Estratto della pagina:

==*==

Il legislatore, nell’ambito del recente provvedimento normativo inerente la sicurezza e il contrasto all’immigrazione clandestina(legge 94/2009), introduce nel corpo del T.U. dell’Immigrazione la nuova contravvenzione di “Ingresso e soggiorno illegale nel territorio dello Stato”, la quale stabilisce che “salvo che il fatto costituisce più grave reato, lo straniero che fa ingresso ovvero si trattiene nel territorio dello Stato,in violazione delle disposizioni del presente testo unico nonché di quelle di cui all’art.1 della legge 28 maggio 2007, n.68, è punito con l’ammenda da 5000 a 10000 euro. Al reato di cui al presente comma non si applica l’art.162 del codice penale”.

Questa fattispecie criminosa punisce il mero ingresso illegale e/o l’intrattenimento nel territorio italiano al di fuori dei limiti e dei flussi migratori stabiliti ogni anno e dovrebbe annoverarsi, quindi, tra i reati a consumazione anticipata e, in particolare, tra i reati “ostacolo” (vedi sui reati ostacolo la sentenza della Corte Costituzionale n.236 del 27 giugno 2008).

Il reato punisce il sol fatto dell’ingresso e/o la permanenza in Italia per cui si incriminerebbe una condotta, di tipo attivo od omissivo, permanente violativa di un dovere di obbedienza ossia l’obbligo di non entrare nel territorio italiano se non rispettando le regole stabilite dall’ordinamento. Proprio su questo punto si pone il problema di valutare se il comportamento incriminato sia adeguato rispetto al principio di offensività nonché rispetto al principio di materialità, principi, questi, che riposano implicitamente all’art.25 della Carta Costituzionale.

==*==

Materiale fornito:

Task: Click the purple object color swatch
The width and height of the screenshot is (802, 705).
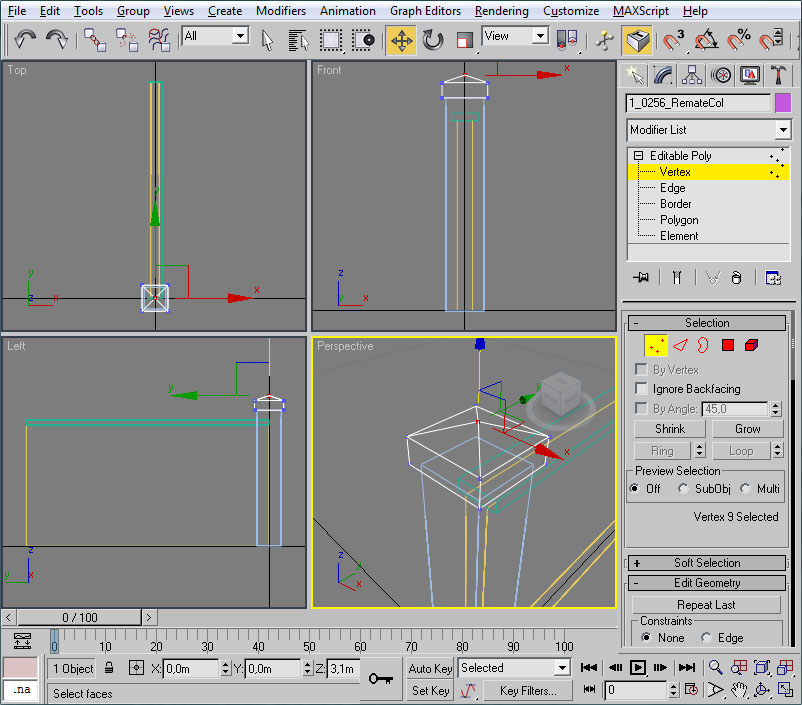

==*==

Istruzioni:
• A. Trascrivi dal brano sul reato di ingresso e soggiorno illegale il passo che comincia con le parole contenenti "Il reato punisce" e termina con "della Carta Costituzionale.".
• B. Rispondi a queste domande sul brano sul reato di ingresso e soggiorno illegale:
(i) Con quale legge è stata introdotta la nuova contravvenzione?
(ii) Con quale ammenda è punito lo straniero che entra o resta in Italia violando le disposizioni?
(iii) In quale articolo della Costituzione riposano implicitamente i principi di offensività e di materialità?
• C. Riprendi il brano sul reato di ingresso e soggiorno illegale da dove si interrompe.

Risposte:
• A.
Il reato punisce il sol fatto dell’ingresso e/o la permanenza in Italia per cui si incriminerebbe una condotta, di tipo attivo od omissivo, permanente violativa di un dovere di obbedienza ossia l’obbligo di non entrare nel territorio italiano se non rispettando le regole stabilite dall’ordinamento. Proprio su questo punto si pone il problema di valutare se il comportamento incriminato sia adeguato rispetto al principio di offensività nonché rispetto al principio di materialità, principi, questi, che riposano implicitamente all’art.25 della Carta Costituzionale.

• B.
(i) Con la legge 94/2009.
(ii) Con un'ammenda da 5000 a 10000 euro.
(iii) Nell'art. 25.

• C.
La norma sembrerebbe incriminare il mero status di clandestino senza lesione di alcun bene giuridico. Tuttavia dai lavori preparatori sembra emergere la volontà di incriminare a monte la condotta di ingresso illegale in quanto premessa necessaria, secondo l’id quod plerumque accidit, per la commissione di ulteriori reati.

Analizziamo ora, in particolare, le condotte incriminate dal legislatore.

Per comprendere quali specifici comportamenti rientrano nel nuovo reato occorre richiamare la disciplina inerente l’ingresso degli stranieri quale determinata dal T.U. dell’immigrazione. L’ingresso nel territorio italiano deve avvenire, salvi i casi di forza maggiore, attraverso i valichi di frontiera ed è consentito ai cittadini appartenenti a paesi non appartenenti all’area U.E. in possesso di:

1) passaporto valido;

2) visto d’ingresso. Il ministro degli Esteri definisce le varie tipologie di visti e le modalità di concessione. In alcuni casi, invece, non è necessario il visto d’ingresso quando sussistono appositi accordi internazionali che ne escludono la necessità. La procedura del rilascio dei visti d’ingressi è subordinato a varie condizioni ossia alla disponibilità di mezzi di sussistenza sufficienti per tutta la permanenza del soggiorno e la liceità ovvero temporaneità del soggiorno. L’entità dei mezzi di sussistenza è determinata dal ministero degli Interni con apposito decreto. Per quanto riguarda, invece, il soggiorno in Italia per motivi di lavoro l’ingresso degli stranieri è determinato e consentito secondo quote determinate.

Pertanto rientrano tra le condotte incriminate:

1) l’ingresso senza passaporto o documento equivalente;

2) l’entrata senza visto nei casi in cui esso sia necessario;

3) il passaggio in Italia non attraverso i valichi di frontiera salvi i casi di forza maggiore.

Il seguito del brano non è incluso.